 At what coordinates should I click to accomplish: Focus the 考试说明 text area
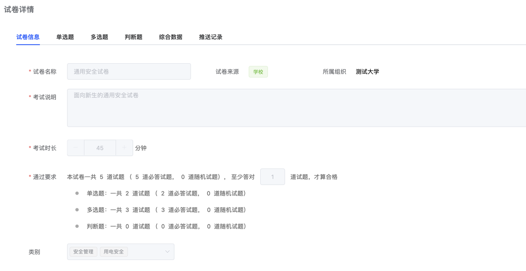point(296,108)
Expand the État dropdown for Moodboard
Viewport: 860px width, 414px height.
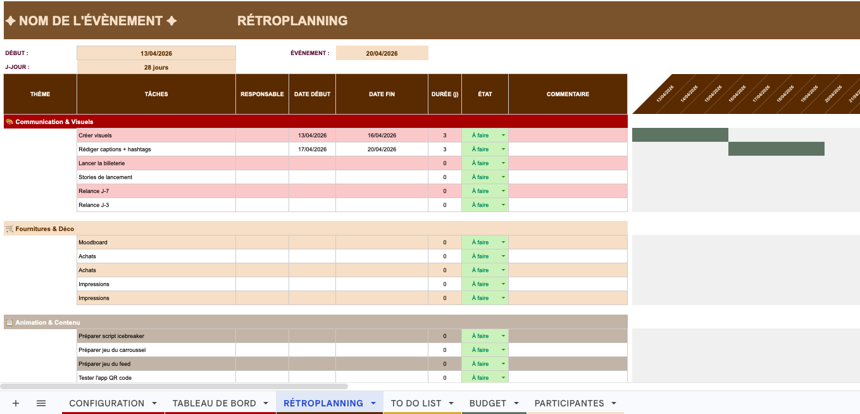coord(504,242)
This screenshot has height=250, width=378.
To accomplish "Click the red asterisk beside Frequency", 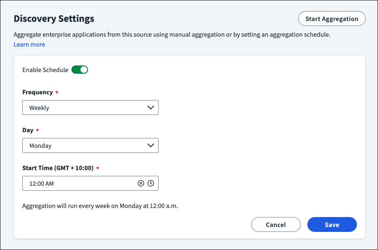I will (x=57, y=92).
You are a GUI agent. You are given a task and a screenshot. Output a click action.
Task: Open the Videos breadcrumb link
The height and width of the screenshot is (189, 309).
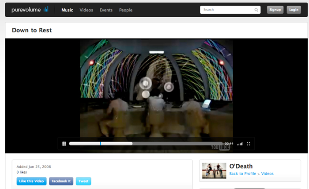pyautogui.click(x=267, y=174)
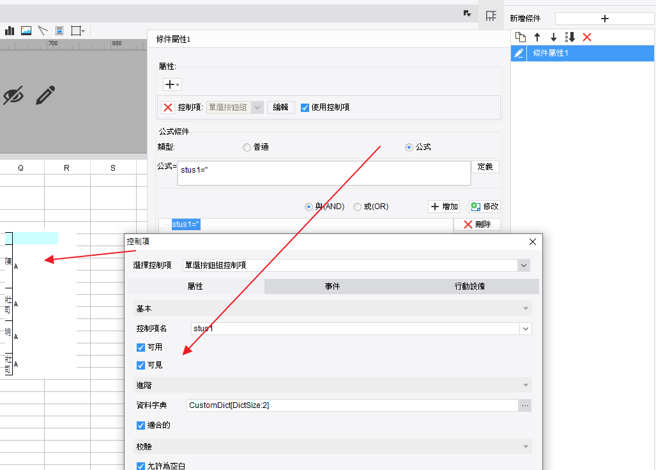Viewport: 656px width, 470px height.
Task: Remove 控制項 property with red X
Action: pos(168,107)
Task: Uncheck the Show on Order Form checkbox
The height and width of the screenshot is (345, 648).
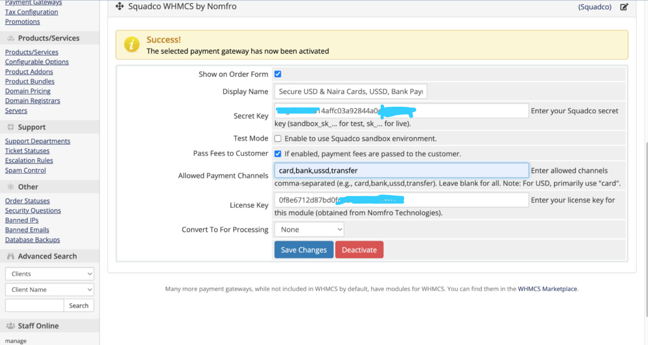Action: pos(278,74)
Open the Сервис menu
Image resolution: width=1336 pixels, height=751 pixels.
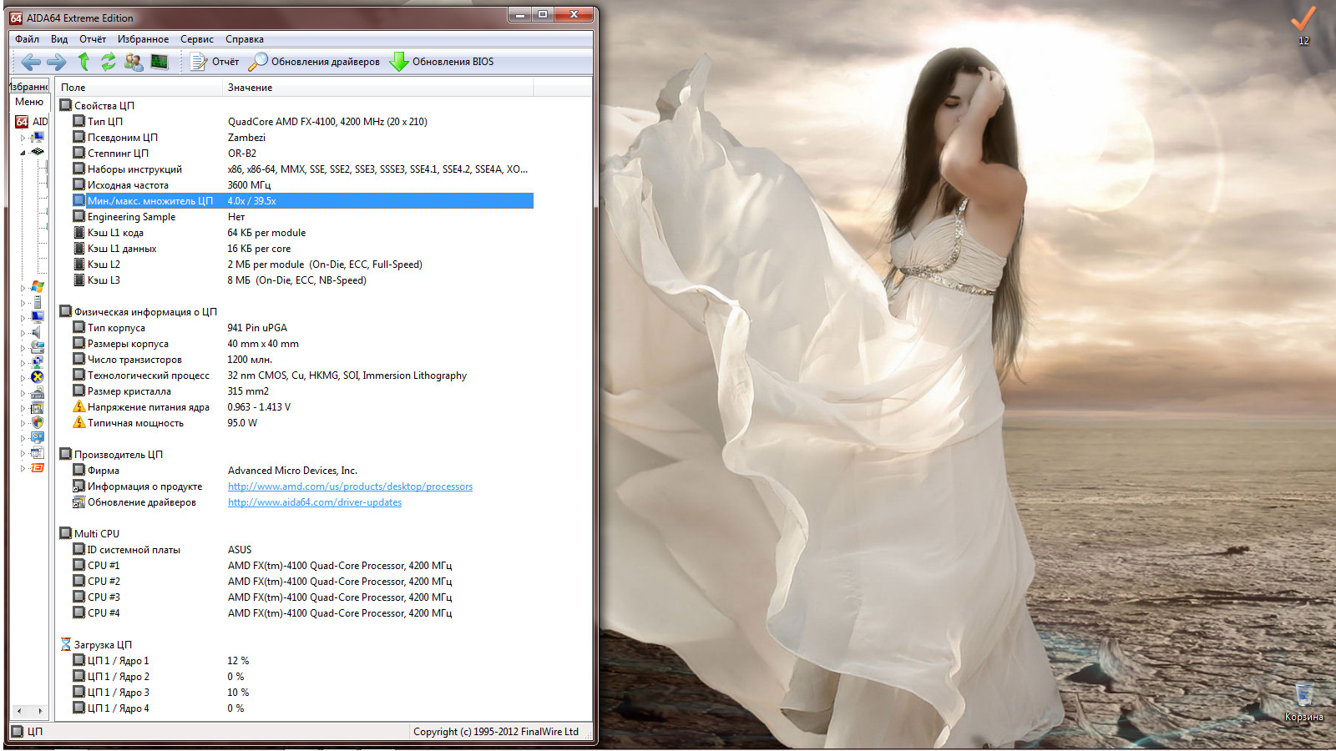pos(196,39)
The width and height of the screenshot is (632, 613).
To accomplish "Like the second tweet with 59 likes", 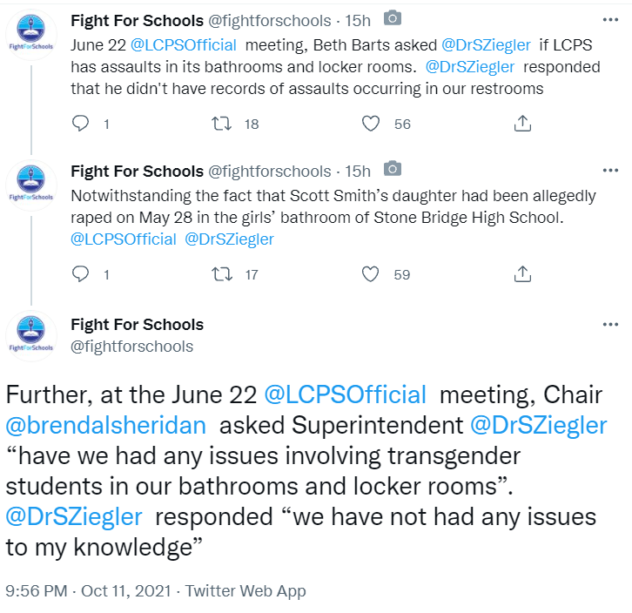I will pos(371,274).
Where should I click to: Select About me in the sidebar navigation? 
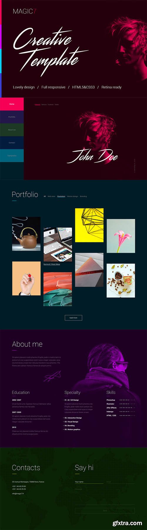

§ Exercise requirements: What lines in the material mention "Open"? Copy every one of them.

§ Exercise solution:
Task: Open the Videos breadcrumb link
Open the Сервис menu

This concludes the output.